[[ INPUT DATA, beginning ]]
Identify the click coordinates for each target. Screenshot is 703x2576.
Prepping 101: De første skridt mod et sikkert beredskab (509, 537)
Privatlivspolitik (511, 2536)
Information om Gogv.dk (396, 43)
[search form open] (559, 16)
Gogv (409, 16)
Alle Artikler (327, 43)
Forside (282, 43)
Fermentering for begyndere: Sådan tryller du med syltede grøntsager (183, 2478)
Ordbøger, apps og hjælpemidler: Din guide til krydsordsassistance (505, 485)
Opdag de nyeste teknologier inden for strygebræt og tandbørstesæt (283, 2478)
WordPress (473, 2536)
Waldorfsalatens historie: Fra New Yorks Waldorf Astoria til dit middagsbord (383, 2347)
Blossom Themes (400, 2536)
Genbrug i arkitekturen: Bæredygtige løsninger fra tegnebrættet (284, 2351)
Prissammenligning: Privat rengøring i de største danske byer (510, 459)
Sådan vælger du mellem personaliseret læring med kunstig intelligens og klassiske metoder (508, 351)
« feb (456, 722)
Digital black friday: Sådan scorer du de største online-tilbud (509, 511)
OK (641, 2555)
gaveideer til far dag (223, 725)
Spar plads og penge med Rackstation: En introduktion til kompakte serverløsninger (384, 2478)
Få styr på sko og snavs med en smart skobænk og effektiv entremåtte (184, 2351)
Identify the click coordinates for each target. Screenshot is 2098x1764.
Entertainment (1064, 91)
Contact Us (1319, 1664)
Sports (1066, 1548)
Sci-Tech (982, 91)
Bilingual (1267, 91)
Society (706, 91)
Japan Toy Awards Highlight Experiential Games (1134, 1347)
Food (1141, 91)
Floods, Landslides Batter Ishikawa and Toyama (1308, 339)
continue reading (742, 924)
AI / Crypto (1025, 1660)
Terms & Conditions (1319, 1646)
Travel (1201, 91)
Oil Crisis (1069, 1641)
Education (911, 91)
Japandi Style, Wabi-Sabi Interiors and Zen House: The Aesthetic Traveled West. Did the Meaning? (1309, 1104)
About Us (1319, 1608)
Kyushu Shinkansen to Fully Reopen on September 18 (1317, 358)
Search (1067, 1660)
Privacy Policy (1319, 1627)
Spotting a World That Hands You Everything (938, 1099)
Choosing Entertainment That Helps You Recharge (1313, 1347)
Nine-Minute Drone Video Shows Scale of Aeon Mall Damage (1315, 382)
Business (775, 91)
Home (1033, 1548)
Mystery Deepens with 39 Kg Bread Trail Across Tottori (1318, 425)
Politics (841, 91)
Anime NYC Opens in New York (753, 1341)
[[ INPUT DATA, end ]]
* WHAT IS EXPECTED *
Repeat every entry above exactly, leaving nothing out.

* ANSWER AREA *
Identify the click coordinates for each target. Screenshot is 703x2576.
Prepping 101: De første skridt mod et sikkert beredskab (509, 537)
Privatlivspolitik (511, 2536)
Information om Gogv.dk (396, 43)
[search form open] (559, 16)
Gogv (409, 16)
Alle Artikler (327, 43)
Forside (282, 43)
Fermentering for begyndere: Sådan tryller du med syltede grøntsager (183, 2478)
Ordbøger, apps og hjælpemidler: Din guide til krydsordsassistance (505, 485)
Opdag de nyeste teknologier inden for strygebræt og tandbørstesæt (283, 2478)
WordPress (473, 2536)
Waldorfsalatens historie: Fra New Yorks Waldorf Astoria til dit middagsbord (383, 2347)
Blossom Themes (400, 2536)
Genbrug i arkitekturen: Bæredygtige løsninger fra tegnebrættet (284, 2351)
Prissammenligning: Privat rengøring i de største danske byer (510, 459)
Sådan vælger du mellem personaliseret læring med kunstig intelligens og klassiske metoder (508, 351)
« feb (456, 722)
Digital black friday: Sådan scorer du de største online-tilbud (509, 511)
OK (641, 2555)
gaveideer til far dag (223, 725)
Spar plads og penge med Rackstation: En introduktion til kompakte serverløsninger (384, 2478)
Få styr på sko og snavs med en smart skobænk og effektiv entremåtte (184, 2351)
Identify the click coordinates for each target. Screenshot is 2098x1764.
Entertainment (1064, 91)
Contact Us (1319, 1664)
Sports (1066, 1548)
Sci-Tech (982, 91)
Bilingual (1267, 91)
Society (706, 91)
Japan Toy Awards Highlight Experiential Games (1134, 1347)
Food (1141, 91)
Floods, Landslides Batter Ishikawa and Toyama (1308, 339)
continue reading (742, 924)
AI / Crypto (1025, 1660)
Terms & Conditions (1319, 1646)
Travel (1201, 91)
Oil Crisis (1069, 1641)
Education (911, 91)
Japandi Style, Wabi-Sabi Interiors and Zen House: The Aesthetic Traveled West. Did the Meaning? (1309, 1104)
About Us (1319, 1608)
Kyushu Shinkansen to Fully Reopen on September 18 (1317, 358)
Search (1067, 1660)
Privacy Policy (1319, 1627)
Spotting a World That Hands You Everything (938, 1099)
Choosing Entertainment That Helps You Recharge (1313, 1347)
Nine-Minute Drone Video Shows Scale of Aeon Mall Damage (1315, 382)
Business (775, 91)
Home (1033, 1548)
Mystery Deepens with 39 Kg Bread Trail Across Tottori (1318, 425)
Politics (841, 91)
Anime NYC Opens in New York (753, 1341)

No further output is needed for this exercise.